┌─ Provided text

The stakes are high for every election, but the political landscape of the past few years seems to have risen them for the 2018 midterm elections. No one seems to be stressing that more than other politicians, who have taken to social media platforms urging people to vote. And Hillary Clinton's response to the midterm election results on Wednesday highlights just how important these elections really are and, despite some historic wins, that there's still a long fight ahead.
On Wednesday, Nov. 7, Clinton took to Facebook to share a statement about the results. First, she congratulated "all the voters, volunteers, organizers, and candidates who voted last night to put a powerful check on this administration and start building a better future for everyone in our country."
Clinton said Tuesday was a "historic night in so many ways," and she's right. According to NPR, the 2018 midterms marked a "rainbow wave" of LGBTQ candidates and a "record number of women" have been projected to win seats in the House, as CNN reported. Additionally, the Democrats regained control of the House of Representatives for the first time in eight years, while Republicans held control of the Senate, according to The Atlantic.
In Clinton's statement, she specifically mentioned Sharice Davids and Deb Haaland's respective wins as they're the first Native American women to serve in Congress, as well as Rashida Tlaib and Ilhan Omar, who are the "first Muslim women to serve."
Ayanna Pressley and Jahana Hayes were also mentioned in Clinton's statement, celebrating their wins that make them the "first black women to represent Massachusetts and Connecticut in Congress, respectively." Tish James, Janet Mills, Cindy Axne, Abby Finkenauer, Alexandria Ocasio-Cortez, Lucy McBath also got shout-outs from Clinton.
Clinton's statement continued, "These historic firsts are important not just because representation matters (and it does), but because these extraordinary women will bring perspectives that have been absent from our policy debates for far too long."

└─

### Task list
1. Copy the article word for word, from "The stakes are" to "long fight ahead.".
2. Answer these questions from the article:
(a) On what date did Clinton share her statement on Facebook?
(b) Which two women did Clinton name as the first Native American women to serve in Congress?
(c) According to The Atlantic, which party held control of the Senate?
Rely only on the article to answer.

┌─ Material supplied

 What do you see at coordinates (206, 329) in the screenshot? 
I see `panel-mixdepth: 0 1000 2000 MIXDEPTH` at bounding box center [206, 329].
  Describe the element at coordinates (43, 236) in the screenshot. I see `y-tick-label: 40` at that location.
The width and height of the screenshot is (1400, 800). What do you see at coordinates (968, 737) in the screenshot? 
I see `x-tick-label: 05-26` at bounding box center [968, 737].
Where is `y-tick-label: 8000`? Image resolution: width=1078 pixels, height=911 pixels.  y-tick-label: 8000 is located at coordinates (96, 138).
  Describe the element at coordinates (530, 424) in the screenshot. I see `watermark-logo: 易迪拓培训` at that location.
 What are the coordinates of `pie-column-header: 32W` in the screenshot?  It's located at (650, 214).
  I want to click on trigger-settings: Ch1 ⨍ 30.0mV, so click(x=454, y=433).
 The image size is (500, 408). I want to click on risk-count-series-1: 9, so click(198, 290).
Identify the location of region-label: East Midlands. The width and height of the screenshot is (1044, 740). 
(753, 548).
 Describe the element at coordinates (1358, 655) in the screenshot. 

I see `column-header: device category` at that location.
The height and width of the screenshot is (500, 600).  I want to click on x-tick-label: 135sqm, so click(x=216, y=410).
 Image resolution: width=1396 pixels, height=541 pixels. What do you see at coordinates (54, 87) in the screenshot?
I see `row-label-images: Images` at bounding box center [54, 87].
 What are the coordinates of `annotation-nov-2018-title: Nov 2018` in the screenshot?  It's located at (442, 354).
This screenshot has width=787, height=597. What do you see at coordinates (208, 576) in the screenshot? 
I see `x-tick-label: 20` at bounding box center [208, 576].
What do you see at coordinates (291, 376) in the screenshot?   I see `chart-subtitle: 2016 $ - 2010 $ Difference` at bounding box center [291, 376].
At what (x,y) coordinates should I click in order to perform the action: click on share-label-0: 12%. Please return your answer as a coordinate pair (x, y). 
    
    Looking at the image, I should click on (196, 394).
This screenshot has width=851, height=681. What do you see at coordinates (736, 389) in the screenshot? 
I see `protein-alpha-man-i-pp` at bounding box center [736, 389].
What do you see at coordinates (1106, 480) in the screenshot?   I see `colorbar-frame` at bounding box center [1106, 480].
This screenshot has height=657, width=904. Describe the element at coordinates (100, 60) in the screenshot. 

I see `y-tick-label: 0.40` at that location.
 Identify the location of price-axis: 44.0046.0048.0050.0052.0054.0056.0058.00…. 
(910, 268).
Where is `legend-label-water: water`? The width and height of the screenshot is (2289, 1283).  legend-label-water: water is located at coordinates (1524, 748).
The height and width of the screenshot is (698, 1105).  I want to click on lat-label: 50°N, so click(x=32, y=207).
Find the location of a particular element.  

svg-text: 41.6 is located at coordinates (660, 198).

└─

### Task answers
1.
The stakes are high for every election, but the political landscape of the past few years seems to have risen them for the 2018 midterm elections. No one seems to be stressing that more than other politicians, who have taken to social media platforms urging people to vote. And Hillary Clinton's response to the midterm election results on Wednesday highlights just how important these elections really are and, despite some historic wins, that there's still a long fight ahead.

2.
(a) Wednesday, Nov. 7.
(b) Sharice Davids and Deb Haaland.
(c) The Republicans.